We Can Do Hard Things by Glennon Doyle, Amy Wambach, and Amanda Doyle, May 2025, ISBN 9798217077632, is another title born of a popular podcast. Here, in original writing, the hosts tackle life’s top 20 FAQs, addressing questions like Why am I like this? How do I know what to do? Why can’t I be happy? Why am I so angry? How do I let go? “They really have profound thoughts about these age-old questions,” Zitt says. “Listening to this book can comfort you, clear your head, untangle some things inside of you, and help you draw courage from their wisdom and solidarity.”
Ron Chernow, the Pulitzer Prize–winning biographer of George Washington, Alexander Hamilton, and Ulysses S. Grant, takes on the father of American literature in Mark Twain,narrated by Jason Culp,May 2025, ISBN 9780593951842. Samuel Langhorne Clemens, born in 1835, was a steamboat pilot on the Mississippi and a newspaper reporter before he began writing fiction under his pen name. “It’s a timely subject matter,” Zitt says. “Twain witnessed and wrote about many sociopolitical issues that we’re still grappling with today: racism, class inequality, access to education, and things like that.”
Naxos Audiobooks
Naxos Audiobooks was founded in 1994 with the mission to record abridged classics, primarily English classics but also European literature in English translation, on cassette and CD. The company’s 2010 transition to digital allowed for the switch to unabridged editions. Naxos’s current catalog of about 1,200 titles includes fiction, nonfiction, poetry, and children’s classics.
A gothic classic on the spring list, Melmoth the Wanderer by Charles Maturin, January 2025, ISBN 9781781985465, was first published in 1820. Irish actor Stephen Hogan, who has won AudioFile’s Earphones Award, narrates. “The theme is quite Faustian in the sense that the main character sells his soul to the devil to live for 150 years,” says Anthony Anderson, managing director. The story moves from the late 17th to early 19th century as Melmoth wanders the world, trying to find someone to take his place and free him from his deal with the devil. “It’s quite an influential book,” Anderson says. “It influenced writers like H.P. Lovecraft and Baudelaire. Honoré de Balzac wrote an unauthorized sequel.”

= QUESTIONS =
A – Answer these questions from the audiobook roundup:
(i) In what year was Naxos Audiobooks founded?
(ii) Who narrates Melmoth the Wanderer?
(iii) What two jobs did Samuel Langhorne Clemens hold before he began writing fiction?
B – Please continue the audiobook roundup from where it stops.

= GIVEN INFORMATION =
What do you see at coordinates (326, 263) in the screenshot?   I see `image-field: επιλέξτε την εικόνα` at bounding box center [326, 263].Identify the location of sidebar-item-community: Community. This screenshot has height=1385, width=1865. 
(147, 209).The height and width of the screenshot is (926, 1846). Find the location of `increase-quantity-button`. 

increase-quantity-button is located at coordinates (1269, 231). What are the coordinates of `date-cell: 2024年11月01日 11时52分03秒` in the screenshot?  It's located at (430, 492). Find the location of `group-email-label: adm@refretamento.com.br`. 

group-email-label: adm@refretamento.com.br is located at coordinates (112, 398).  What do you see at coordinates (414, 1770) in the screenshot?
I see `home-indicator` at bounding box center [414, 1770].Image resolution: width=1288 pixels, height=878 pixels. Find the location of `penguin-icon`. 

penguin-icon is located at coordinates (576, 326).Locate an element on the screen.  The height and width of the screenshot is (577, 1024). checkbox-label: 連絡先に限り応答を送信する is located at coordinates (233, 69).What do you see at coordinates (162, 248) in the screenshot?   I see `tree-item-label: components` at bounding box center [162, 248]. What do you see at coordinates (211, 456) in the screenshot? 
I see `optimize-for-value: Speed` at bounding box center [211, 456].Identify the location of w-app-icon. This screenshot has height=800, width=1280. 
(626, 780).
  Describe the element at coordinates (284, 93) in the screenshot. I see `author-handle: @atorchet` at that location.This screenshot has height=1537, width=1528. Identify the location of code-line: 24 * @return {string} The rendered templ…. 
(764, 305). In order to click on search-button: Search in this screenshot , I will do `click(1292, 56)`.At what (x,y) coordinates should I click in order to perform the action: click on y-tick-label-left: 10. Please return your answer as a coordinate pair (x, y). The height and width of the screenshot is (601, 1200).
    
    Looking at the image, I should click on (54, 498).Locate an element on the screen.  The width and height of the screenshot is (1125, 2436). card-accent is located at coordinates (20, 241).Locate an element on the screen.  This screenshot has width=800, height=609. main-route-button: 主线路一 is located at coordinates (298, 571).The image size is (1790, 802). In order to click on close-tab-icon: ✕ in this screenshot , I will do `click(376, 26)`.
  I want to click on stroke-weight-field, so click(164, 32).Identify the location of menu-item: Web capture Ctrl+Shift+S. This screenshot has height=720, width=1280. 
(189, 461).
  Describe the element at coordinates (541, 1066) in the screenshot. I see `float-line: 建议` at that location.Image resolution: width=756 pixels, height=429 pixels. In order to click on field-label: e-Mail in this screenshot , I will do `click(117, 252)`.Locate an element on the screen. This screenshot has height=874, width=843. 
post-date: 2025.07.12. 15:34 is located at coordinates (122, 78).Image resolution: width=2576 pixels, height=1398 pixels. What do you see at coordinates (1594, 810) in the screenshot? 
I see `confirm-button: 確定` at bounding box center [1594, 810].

= ANSWERS PROVIDED =
A –
(i) 1994
(ii) Stephen Hogan
(iii) Steamboat pilot on the Mississippi and newspaper reporter

B –
The sixth installment in Naxos’s survey of the works of the Australian English author Elizabeth von Arnim is Love, read by Lucy Scott, February 2025, ISBN 9781781985533. Written in 1925, the novel explores the affair of a 47-year-old widow, Catherine, and a 25-year-old man, and the scandal and social ostracism they face as a result. Catherine’s own daughter disapproves of the relationship, despite her own marriage to a much older man. “Elizabeth von Arnim herself had an affair with a much younger man after her first marriage,” Anderson says. “So, it’s partly autobiographical and reflects some of the issues she faced in 1920s London society, which didn't really accept that kind of age gap when it was older woman, younger man.”
Malice Aforethought by Francis Iles, narrated by David Timson, January 2025, ISBN 9781781985854, is an English crime classic that may be lesser known stateside. Set in an English village in 1931, a philandering doctor poisons his insufferable wife. “The funny thing about this book is that it tells you in the first paragraph who did it,” Anderson says. “You know who the victim is and why he [the perpetrator] did it, and the whole book is about how he did it and does he get away with it. There are bits of humor in it, and with him [Timson], you always get a twist at the end. The plotting is quite clever.”